Writing effective agent skills requires deep knowledge of prompt engineering. With the release of advanced reasoning models like Claude 3.5 Sonnet, ChatGPT o1, and DeepSeek-V3, prompt templates must focus on structured thinking. Developers are encouraged to use XML tags (e.g., <thought>, <context>, and <rules>) to isolate execution boundaries. Standardized prompts prevent agents from suffering from context drift, ensuring that long-running tasks remain aligned with the initial system parameters.

Exploring by SOC Occupations and Creator Profiles

What makes SkillMD unique is its taxonomy. Instead of simple text search, we parse and organize files according to the Standard Occupational Classification (SOC) system. This means you can discover skills written for Computer and Mathematical roles, Business and Financial operations, Legal, Design, and and Educational Instruction fields. By tracking creator profiles, developers can study how different teams organize their custom instructions, compare version updates, and fork public configs for specialized enterprise use cases.

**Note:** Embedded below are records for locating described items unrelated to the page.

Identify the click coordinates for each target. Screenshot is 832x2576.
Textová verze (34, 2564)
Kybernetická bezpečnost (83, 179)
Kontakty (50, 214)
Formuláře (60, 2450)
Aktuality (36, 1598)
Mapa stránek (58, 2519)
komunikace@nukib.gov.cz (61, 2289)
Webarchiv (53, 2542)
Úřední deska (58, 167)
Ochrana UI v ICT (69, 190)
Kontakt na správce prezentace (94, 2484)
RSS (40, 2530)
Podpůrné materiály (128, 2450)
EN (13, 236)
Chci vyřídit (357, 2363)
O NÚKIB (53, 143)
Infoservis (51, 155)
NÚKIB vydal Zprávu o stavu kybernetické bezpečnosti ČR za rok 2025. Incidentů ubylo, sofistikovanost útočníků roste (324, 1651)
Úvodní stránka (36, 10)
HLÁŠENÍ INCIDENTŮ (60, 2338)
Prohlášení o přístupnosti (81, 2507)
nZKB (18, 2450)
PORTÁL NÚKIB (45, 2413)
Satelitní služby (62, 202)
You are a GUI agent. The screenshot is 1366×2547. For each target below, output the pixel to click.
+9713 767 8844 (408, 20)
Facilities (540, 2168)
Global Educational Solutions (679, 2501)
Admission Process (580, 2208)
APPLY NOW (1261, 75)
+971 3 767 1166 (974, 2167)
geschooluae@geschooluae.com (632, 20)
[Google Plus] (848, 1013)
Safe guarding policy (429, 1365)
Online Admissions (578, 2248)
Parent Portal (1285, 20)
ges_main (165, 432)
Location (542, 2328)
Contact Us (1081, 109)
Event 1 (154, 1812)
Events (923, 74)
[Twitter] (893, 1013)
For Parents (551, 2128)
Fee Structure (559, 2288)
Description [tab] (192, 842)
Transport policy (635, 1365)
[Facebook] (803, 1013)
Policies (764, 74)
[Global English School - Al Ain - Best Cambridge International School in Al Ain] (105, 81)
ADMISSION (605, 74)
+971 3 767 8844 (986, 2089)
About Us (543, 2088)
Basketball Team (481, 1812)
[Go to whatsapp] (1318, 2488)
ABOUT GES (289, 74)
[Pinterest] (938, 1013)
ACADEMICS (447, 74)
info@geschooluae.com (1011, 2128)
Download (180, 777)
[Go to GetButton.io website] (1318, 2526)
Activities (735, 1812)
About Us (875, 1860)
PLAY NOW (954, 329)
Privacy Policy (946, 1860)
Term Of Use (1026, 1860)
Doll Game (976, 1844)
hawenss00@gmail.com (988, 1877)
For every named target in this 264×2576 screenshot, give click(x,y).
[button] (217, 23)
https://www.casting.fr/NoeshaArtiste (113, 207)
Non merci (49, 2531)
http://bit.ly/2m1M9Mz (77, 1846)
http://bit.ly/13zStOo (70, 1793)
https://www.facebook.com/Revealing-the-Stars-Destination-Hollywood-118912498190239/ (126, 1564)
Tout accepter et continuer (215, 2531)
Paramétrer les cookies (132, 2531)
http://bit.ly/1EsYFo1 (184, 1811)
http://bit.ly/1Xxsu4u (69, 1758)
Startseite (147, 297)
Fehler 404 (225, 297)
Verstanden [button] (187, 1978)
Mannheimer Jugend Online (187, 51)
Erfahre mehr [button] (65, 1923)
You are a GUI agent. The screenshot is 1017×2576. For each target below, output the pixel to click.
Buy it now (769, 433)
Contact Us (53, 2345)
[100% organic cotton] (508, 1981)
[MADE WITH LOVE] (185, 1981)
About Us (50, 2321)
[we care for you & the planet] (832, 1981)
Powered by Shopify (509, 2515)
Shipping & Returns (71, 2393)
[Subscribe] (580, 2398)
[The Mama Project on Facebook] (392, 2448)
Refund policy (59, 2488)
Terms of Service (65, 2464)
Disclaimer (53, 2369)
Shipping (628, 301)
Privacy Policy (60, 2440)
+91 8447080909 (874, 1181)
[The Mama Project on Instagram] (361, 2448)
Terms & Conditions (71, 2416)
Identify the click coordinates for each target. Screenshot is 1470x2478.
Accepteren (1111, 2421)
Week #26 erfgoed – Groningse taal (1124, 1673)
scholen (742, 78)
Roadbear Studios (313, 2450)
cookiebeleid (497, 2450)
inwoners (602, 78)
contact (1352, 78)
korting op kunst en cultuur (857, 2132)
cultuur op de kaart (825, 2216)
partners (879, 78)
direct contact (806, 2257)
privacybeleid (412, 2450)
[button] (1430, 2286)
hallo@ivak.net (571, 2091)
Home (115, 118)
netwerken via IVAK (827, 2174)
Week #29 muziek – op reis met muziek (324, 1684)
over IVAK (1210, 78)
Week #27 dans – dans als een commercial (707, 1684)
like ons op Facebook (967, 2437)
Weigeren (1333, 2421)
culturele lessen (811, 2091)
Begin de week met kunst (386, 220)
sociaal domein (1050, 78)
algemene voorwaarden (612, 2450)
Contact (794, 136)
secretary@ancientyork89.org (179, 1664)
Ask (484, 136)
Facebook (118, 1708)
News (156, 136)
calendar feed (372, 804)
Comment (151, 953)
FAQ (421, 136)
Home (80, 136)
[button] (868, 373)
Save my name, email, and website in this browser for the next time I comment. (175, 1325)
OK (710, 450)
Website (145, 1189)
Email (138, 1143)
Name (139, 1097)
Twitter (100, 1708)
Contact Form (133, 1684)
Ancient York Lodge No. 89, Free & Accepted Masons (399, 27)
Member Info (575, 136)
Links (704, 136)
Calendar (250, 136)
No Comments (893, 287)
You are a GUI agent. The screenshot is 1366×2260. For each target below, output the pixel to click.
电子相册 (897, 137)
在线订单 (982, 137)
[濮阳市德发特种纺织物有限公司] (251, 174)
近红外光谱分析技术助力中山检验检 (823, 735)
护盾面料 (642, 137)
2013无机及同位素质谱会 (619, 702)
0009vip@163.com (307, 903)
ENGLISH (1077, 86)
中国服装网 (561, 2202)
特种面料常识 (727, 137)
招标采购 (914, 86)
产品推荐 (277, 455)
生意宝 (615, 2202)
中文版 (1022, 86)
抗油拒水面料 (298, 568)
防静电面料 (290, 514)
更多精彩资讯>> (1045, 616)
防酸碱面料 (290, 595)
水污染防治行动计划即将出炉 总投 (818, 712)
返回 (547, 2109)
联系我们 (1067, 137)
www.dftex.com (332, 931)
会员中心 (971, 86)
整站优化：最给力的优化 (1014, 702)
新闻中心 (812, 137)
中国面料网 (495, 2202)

SkillMD operates as a high-performance index running on a fast Go backend and a highly responsive Astro SSR frontend. All search queries execute in milliseconds, featuring smart debouncing to prevent multiple API requests while keeping user data secure. Join our community of developers to standardize your AI agent instructions and optimize your LLM prompting workflows today.

8 QUESTIONS

Frequently Asked Questions

A practical guide to agent skills: what they are, how to inspect them, and how SkillMD helps you explore the ecosystem.